** Página **

----------------------------------------

Plinio Corrêa de Oliveira

 

Projeto de Constituição angustia o País

 

1987

Parte III – A carência de autenticidade da Constituinte, manifestada no funcionamento tumultuado e anômalo desta

Provada embora a insuficiente autenticidade da Constituinte que saiu das urnas a 15 de novembro de 1986, poder-se-ia alegar quiçá que ela se legitimaria por uma atuação consoante com a lei de Deus e a vontade da Nação. Infelizmente, não foi o que ocorreu, como se mostrará a seguir.

*  *  *

O entrechoque político, seja ele doutrinário, partidário, puramente pessoal, ou ainda de qualquer outra natureza, apaixona facilmente.

E essa paixão costuma contagiar desde logo círculos mais amplos do que aqueles em que tal episódio ou tal lance tenha ocorrido: “torcedores” da política em rodas intelectuais ou sociais, homens de imprensa, leitores ou tele-ouvintes particularmente interessados em assuntos políticos etc.

Assim, é de se admitir que certos episódios narrados nesta coletânea de textos o tenham sido com tal ou qual paixão.

Sem embargo, pareceria muito exagerado negar valor a este amplo conjunto de notícias extraídas exclusivamente das páginas de órgãos da imprensa brasileira, tidos pela grande maioria do público como dos mais dignos de fé.

----------------------------------------

** Tarefa a realizar **
Dê sequência ao texto sobre o projeto de Constituição de 1987, começando logo após a última frase apresentada.

** Trecho dos dados **

----------------------------------------

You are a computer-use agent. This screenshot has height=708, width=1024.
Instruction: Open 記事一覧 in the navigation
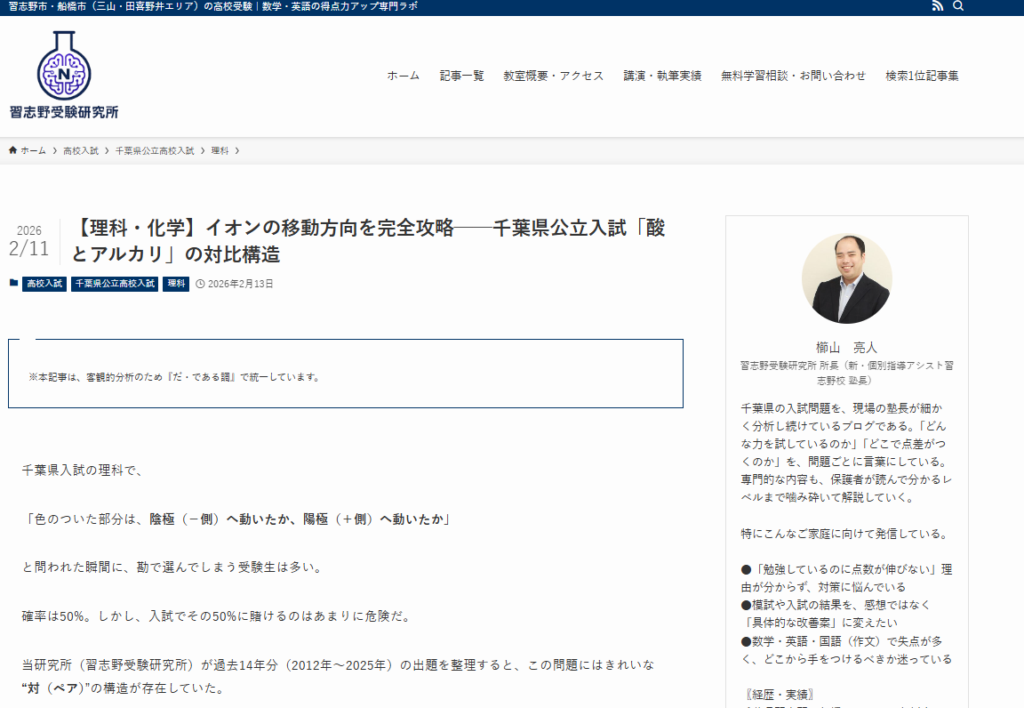tap(461, 76)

----------------------------------------

** Resposta do exercício **
Assim, as notícias a seguir citadas a propósito dos múltiplos aspectos dos trabalhos da Constituinte, bem como do Projeto de Constituição em elaboração, nem sempre exprimem o pensamento do autor desta obra. Porém, são elas reproduzidas aqui pelo interesse que, a um ou outro título, possam apresentar para o leitor[1].

 

Capítulo I – O relacionamento eleitorado-Constituintes carece de autenticidade

1. Alheamento da população em relação à Constituinte

Como resultado da eleição-sem-idéias de 1986, a população não ficou preparada para acompanhar adequadamente o curso dos trabalhos da Constituinte, de forma a ajuizar sobre a conformidade dos resultados que esta fosse produzindo com os desígnios do eleitorado.

Para tal não faltavam motivos.

Daniela Chiaretti, da “Gazeta Mercantil” (2-2-87), fornece dados concretos: O fato mais alarmante da pesquisa realizada pela SGB Publicidade e Promoções S.A. - agência de propaganda de São Paulo – é o grau de desinformação revelado no estudo: 54% dos 800 eleitores ouvidos no eixo Rio-São Paulo desconhecem as reais funções dos 559 constituintes que iniciam os trabalhos nesta segunda-feira. Do total da amostra, 39% afirmaram que os governadores participarão da elaboração da nova Constituição.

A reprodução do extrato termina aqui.